When You've Lost Heart

Note:  This post contains affiliate links, which means I may receive a portion of any purchase you make via links within.  Also, this post was mostly typed on a decrepit laptop, with a small child on each side of me, one poking buttons at random, and the other putting his feet on the keyboard and saying inexplicably, "No mocha!  No mocha!"

Evening Light
Photo by Richard Lowkes, flickr creative commons
We've had a lot of illness in our home in the past few weeks.  Not surprisingly, I came back from my friend's graveside service completely wiped out.  I woke up that next morning and realized I was. so. very. sick.  And I had pink eye.  Yuck.



I spent that entire day in bed, and slept most of the time.  I struggled through the rest of the week, trying to take care of my sick self, a sick toddler, two decidedly not-sick kids, and this grief.  Weary doesn't even touch it.

I promise, this is not a complaining post, at least not entirely!  I'm certainly not the first mama to be sick and grieving at the same time.

I am better this week, but my older daughter came down with the same cold, including a wicked case of pink eye.  I would post a picture, you know, just for dramatic effect, but you might plan to eat sometime today, and a photo would probably get in the way of that.  The day before, she had been complaining of stomach pains, and had two random nosebleeds.  As a praying mama, I was naturally praying for my girl's health as I tucked her in, and again later when I put myself to bed.  But honestly?  I prayed half-heartedly at best.  "Why pray, Lord?  When You're going to do what You will anyway?  Why bother?"

Let me be clear: I do not wish to be in charge of the universe, nor do I feel qualified for the position in any way.  But I guess when you're hurting from a wound that came about because something you prayed for fervently did not happen . . .I suppose it takes a bit to get your heart back into the habit of open-handed, trusting prayer.  I am made of flesh and human emotions, after all.
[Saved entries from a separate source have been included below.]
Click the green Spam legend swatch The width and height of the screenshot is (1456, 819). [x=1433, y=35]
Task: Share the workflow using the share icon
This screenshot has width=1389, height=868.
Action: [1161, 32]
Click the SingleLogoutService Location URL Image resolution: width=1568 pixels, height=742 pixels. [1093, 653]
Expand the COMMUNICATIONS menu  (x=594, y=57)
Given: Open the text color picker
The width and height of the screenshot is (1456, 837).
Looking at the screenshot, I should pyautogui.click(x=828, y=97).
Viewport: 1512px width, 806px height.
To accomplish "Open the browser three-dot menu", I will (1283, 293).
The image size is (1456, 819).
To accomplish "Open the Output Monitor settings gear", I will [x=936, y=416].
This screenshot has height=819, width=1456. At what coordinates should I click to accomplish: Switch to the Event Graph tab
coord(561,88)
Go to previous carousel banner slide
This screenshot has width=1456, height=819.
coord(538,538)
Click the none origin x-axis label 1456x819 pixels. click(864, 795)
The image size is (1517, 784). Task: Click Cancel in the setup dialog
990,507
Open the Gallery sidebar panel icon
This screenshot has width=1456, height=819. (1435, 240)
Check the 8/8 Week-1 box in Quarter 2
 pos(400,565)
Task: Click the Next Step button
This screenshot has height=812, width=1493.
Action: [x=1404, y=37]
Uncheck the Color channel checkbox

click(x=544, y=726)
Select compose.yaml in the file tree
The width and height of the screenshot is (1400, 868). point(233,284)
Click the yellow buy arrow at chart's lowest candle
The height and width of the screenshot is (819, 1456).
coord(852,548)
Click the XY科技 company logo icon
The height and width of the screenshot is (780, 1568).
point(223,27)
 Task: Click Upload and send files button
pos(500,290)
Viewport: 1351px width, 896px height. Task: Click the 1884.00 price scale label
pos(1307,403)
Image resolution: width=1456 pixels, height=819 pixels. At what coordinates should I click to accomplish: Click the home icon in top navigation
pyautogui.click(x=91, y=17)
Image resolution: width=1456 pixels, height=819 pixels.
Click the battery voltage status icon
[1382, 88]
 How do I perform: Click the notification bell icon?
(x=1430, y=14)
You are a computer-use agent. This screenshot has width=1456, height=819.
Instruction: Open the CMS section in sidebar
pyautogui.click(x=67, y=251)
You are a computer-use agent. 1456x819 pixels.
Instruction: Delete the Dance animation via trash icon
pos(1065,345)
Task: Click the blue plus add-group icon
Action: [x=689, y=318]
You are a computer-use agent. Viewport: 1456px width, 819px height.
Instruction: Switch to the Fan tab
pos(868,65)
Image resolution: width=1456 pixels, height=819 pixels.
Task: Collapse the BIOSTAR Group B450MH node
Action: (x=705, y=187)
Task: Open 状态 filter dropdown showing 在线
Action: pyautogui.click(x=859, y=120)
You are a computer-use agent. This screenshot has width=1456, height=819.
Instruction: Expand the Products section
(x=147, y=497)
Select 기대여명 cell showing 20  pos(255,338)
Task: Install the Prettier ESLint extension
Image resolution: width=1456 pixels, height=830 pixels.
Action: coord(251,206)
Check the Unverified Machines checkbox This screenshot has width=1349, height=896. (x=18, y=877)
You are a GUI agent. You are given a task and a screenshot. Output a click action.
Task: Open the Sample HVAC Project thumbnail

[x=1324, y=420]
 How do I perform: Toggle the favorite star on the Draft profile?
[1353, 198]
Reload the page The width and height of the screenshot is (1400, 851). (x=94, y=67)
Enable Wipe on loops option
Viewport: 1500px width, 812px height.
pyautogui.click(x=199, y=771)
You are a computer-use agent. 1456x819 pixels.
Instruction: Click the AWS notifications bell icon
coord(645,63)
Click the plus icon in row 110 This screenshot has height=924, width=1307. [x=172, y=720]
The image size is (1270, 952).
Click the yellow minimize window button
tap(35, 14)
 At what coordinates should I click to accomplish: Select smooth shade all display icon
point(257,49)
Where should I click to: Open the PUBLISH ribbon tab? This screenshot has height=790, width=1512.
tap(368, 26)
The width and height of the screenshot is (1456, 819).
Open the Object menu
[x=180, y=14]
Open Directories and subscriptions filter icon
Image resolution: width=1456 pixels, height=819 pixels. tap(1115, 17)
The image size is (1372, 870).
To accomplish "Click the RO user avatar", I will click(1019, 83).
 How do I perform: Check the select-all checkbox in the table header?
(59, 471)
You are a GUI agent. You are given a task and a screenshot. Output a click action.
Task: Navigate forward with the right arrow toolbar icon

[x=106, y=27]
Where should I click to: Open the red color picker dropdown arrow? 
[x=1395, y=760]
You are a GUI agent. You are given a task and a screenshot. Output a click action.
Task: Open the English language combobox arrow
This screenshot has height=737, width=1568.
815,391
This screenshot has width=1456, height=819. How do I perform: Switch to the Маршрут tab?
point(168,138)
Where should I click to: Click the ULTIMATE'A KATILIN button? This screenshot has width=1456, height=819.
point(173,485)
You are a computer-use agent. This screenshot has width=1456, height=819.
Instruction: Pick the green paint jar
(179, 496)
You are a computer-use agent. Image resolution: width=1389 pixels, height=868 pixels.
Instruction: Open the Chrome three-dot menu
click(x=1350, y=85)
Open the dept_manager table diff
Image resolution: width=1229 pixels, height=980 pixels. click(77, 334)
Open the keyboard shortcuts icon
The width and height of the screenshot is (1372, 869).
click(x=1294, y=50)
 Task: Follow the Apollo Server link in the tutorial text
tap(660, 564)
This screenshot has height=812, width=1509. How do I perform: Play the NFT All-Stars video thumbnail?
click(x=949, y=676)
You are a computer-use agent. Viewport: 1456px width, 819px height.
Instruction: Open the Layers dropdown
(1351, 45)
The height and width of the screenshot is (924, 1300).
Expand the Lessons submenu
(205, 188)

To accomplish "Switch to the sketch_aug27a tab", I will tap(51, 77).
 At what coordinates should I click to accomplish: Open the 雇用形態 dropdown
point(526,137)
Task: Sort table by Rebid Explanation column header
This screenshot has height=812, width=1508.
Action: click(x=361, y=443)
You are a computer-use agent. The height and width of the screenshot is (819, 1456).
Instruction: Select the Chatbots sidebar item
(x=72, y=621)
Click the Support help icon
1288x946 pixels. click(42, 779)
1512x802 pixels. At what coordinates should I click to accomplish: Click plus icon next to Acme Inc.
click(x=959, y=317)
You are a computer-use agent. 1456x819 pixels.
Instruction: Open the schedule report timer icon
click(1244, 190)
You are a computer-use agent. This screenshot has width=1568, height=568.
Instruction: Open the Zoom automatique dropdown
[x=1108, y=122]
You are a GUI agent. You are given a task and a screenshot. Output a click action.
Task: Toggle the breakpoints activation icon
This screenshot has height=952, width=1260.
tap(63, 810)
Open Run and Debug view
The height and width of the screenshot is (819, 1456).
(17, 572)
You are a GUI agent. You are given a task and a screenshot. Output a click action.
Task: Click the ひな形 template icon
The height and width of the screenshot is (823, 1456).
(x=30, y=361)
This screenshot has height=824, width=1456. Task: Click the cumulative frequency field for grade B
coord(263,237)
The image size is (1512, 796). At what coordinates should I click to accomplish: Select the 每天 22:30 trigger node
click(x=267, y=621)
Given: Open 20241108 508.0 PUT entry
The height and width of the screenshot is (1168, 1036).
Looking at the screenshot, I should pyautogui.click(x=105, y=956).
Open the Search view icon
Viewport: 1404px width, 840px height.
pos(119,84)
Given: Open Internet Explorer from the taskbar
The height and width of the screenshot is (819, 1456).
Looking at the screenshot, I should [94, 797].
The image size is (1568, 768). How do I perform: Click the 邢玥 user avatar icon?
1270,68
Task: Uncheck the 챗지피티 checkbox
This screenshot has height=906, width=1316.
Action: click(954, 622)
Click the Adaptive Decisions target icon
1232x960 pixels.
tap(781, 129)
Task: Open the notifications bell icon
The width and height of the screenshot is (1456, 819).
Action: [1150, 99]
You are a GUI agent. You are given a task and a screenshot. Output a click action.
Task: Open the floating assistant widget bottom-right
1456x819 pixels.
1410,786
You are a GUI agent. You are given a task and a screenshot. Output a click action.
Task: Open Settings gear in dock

(By the way, the children sandwiching me are currently having a "chomping" war across the keyboard with my hair clips.  One of said children wants me to tell you he is being kind by helping his sister find her monkey.  He thinks he should have his own blog now, and that I could be his scribe.)

That night, after I gave up on prayer, I read a bit from Hope for the Weary Mom, by Stacey Thacker and Brooke McGlothlin.  I've read this book before, but last week it was available free on Amazon in an expanded edition.  The fact that I am rereading the book tells you what I think of it.  The title of the chapter I read is "When Life Hurts Too Much," (chapter 4, by Brooke).  A few quotes that seemed to come straight from my own heart:

"[After my miscarriage] I still believed God was good, but I closed off the place of radical belief in His desire to be good to me.  I quit dreaming.  Quit hoping.  And just sat still, basking in what goodness He had already given, refusing to dream that He might give it again . . . Loss changes everything."

"I looked deeply at the cross, and wondered again, 'If God never answered another prayer for me, if He never met another need, would His gift of Jesus and my salvation be enough?'"

"Why?  Why would we choose to follow a God who allows our pain? Why give our hearts to a God who doesn't always answer our desperate prayers the way we think is best? . . .Why are we serving God?"

Brooke goes on to ask more hard questions: Do we love Jesus for what He can do for us, or for who He is?  Is my faith such that I will walk away when the path becomes too painful?  I love how Brooke quotes scripture as a beautiful answer:

"Simon Peter answered Him, 'Lord to whom shall we go?  You have the words of eternal life, and we have believed, and have come to know that you are the Holy One of God.'"  (John 6:68-69) (emphasis mine)

"So my healing from life's losses comes down to this: I follow Jesus not because of what He can do for me, but because of what He's already done for me on the cross."

This is not a quick-fix patch, but it does help.  From my daily study last month: "Meditating on God's love over me stirs hope with in me."



On the day she was feeling the worst, Ava turned to me and said tearfully, "I think the medicine I need the most right now is love."  Of course I gathered her right up into my arms.  And you know?  I think she's right.  So many things we give to ourselves to medicate, try to control or mask symptoms, but what we really need is deep healing, Love with a capital llllll. :)

Psalm 31:7 has this lovely part: "You have known the distress of my soul."  As I read that right before finishing this post, I felt a little relief around my heart.  Maybe a tiny bit stronger too.

I know, He says to me.  I know what you are feeling!  I cannot answer your "why" just yet, but I will walk beside you, if you let Me, and I can ease your pain if you give Me the weight of what you carry.

Praying for that easing for all who read these words today.